I turned to him. "Are you alright?"
"Yeah. Just opened up a little in the ambush. It's nothing."
"It's not 'nothing' for one of my troopers to be bleeding. See the medic first."
He tapped the pad of his gloved thumb against the casing of the scanner. "…Yes, Ma'am. But there are others worse off, I should let them go first. In the mean time…" He held up the scanner in request.
It couldn't hurt to let him try. I nodded at him, and he snapped a salute, holding it for longer than I expected.
And then he hurried off to an isolated corner, working on his scanner under the glow of one of the luminators of Amali's lab.

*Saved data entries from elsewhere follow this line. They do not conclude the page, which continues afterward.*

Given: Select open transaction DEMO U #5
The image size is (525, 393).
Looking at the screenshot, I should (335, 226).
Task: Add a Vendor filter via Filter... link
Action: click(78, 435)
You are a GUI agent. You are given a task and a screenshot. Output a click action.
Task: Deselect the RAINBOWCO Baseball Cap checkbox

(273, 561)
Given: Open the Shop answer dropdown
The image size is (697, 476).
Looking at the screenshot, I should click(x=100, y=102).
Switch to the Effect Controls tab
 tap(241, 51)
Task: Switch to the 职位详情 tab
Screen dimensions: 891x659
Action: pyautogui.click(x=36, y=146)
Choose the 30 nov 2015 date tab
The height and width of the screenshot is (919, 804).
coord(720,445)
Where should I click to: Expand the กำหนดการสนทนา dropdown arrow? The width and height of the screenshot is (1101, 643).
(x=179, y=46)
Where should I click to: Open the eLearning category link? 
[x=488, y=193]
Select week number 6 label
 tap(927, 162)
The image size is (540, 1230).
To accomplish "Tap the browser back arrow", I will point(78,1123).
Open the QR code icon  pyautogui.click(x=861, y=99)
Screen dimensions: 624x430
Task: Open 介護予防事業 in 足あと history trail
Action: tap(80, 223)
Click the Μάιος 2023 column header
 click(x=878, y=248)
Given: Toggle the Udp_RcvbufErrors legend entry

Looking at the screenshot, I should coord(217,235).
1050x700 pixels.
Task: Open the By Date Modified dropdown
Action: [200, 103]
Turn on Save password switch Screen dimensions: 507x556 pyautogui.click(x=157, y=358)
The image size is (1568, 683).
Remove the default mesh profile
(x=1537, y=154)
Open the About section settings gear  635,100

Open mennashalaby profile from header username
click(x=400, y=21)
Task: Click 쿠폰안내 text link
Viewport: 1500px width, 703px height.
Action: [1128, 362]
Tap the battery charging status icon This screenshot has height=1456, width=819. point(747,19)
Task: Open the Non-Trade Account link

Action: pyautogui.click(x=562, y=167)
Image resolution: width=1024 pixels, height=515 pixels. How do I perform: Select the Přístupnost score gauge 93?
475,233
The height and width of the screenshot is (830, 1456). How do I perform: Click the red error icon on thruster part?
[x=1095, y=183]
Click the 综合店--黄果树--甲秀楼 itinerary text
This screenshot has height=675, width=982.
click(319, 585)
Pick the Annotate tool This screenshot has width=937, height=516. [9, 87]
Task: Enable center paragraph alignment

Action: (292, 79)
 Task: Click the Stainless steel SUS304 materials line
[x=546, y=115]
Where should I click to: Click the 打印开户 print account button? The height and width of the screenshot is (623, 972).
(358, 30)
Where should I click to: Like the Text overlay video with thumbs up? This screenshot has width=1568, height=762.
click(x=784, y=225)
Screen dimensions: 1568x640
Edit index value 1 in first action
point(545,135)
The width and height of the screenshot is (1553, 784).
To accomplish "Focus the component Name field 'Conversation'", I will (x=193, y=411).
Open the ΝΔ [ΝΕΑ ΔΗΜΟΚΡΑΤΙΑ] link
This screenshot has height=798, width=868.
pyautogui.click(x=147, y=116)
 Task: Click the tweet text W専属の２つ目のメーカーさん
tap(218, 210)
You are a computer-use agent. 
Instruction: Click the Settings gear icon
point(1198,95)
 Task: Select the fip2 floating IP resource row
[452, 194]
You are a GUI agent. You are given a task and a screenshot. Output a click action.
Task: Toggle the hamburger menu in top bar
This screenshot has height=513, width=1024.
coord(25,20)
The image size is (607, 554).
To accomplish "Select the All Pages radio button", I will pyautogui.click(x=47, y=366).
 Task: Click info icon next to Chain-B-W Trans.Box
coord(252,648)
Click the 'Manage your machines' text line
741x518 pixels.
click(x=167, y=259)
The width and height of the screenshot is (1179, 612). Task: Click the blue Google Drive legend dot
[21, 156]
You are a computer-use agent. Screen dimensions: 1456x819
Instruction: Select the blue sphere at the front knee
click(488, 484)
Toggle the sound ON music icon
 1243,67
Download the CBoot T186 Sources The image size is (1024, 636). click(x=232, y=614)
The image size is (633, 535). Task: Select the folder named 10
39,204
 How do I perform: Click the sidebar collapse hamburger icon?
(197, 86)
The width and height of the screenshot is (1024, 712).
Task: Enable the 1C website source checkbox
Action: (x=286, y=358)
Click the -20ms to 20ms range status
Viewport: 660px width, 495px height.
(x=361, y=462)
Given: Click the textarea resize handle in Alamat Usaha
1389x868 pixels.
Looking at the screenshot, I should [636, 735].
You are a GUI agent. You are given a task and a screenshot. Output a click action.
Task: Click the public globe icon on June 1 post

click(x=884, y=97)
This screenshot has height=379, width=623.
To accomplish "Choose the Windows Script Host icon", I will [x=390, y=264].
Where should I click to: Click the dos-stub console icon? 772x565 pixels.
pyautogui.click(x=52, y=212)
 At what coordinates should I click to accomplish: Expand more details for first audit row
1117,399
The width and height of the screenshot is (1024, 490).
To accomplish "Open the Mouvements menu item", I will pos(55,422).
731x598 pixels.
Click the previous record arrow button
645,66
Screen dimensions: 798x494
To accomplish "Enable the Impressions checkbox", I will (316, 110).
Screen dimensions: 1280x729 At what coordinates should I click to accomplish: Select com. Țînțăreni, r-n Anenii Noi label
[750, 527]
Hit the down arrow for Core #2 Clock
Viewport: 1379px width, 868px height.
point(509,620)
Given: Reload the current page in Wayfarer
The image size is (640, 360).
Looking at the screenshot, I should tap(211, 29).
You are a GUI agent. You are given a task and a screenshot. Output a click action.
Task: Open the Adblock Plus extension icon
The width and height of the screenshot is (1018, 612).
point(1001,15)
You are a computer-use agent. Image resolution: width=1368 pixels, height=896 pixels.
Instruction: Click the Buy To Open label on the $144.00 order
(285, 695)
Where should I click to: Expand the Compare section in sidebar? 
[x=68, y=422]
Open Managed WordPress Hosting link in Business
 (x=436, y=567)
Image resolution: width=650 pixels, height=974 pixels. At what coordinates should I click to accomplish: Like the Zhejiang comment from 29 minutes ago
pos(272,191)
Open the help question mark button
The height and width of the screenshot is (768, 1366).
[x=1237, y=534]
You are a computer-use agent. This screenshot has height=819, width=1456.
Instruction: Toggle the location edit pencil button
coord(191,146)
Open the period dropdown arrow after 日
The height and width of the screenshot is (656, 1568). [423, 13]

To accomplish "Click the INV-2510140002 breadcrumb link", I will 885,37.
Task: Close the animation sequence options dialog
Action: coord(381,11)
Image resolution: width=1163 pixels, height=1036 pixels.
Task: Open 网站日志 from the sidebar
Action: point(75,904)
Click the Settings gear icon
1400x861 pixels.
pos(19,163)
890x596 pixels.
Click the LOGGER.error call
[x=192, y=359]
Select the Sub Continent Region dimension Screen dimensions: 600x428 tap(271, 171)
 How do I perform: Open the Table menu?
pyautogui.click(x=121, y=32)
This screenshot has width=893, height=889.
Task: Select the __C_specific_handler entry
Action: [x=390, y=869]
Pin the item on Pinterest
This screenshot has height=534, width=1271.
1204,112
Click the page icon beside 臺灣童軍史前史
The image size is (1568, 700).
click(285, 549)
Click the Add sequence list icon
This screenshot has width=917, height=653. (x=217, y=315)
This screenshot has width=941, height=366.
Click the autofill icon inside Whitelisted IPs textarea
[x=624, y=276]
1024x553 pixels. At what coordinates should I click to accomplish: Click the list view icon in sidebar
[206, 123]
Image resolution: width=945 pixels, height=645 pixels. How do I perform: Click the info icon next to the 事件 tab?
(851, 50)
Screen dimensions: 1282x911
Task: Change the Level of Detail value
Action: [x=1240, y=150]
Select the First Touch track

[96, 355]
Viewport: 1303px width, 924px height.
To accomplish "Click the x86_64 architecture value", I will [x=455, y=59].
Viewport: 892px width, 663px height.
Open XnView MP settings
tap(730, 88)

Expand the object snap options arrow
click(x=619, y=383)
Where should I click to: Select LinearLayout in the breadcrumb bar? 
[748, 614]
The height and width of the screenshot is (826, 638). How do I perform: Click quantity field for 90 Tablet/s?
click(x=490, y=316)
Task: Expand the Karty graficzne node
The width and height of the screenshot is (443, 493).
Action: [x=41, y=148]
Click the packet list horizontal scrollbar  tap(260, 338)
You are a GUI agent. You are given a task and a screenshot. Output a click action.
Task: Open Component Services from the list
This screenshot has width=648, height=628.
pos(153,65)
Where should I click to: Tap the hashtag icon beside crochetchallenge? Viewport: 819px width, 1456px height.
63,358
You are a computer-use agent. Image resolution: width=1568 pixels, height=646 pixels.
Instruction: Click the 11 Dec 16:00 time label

Amali joined me in watching him. "I'll look at him after the more critical cases are out of danger."
I nodded again. "Thank you, Doctor."
"Just returning the favor, Miss Tano."
Her words hung between us, and then she left quietly, helping our medic sort our wounded.
The door of the lab stood dark and watchful beside 623. The steady beeping of life-monitors seeped out from within it, pulsing through the camp like a fading heartbeat, too quiet for humans to hear. Too loud for me to ignore.
Too loud for Amali not to hear in her heart.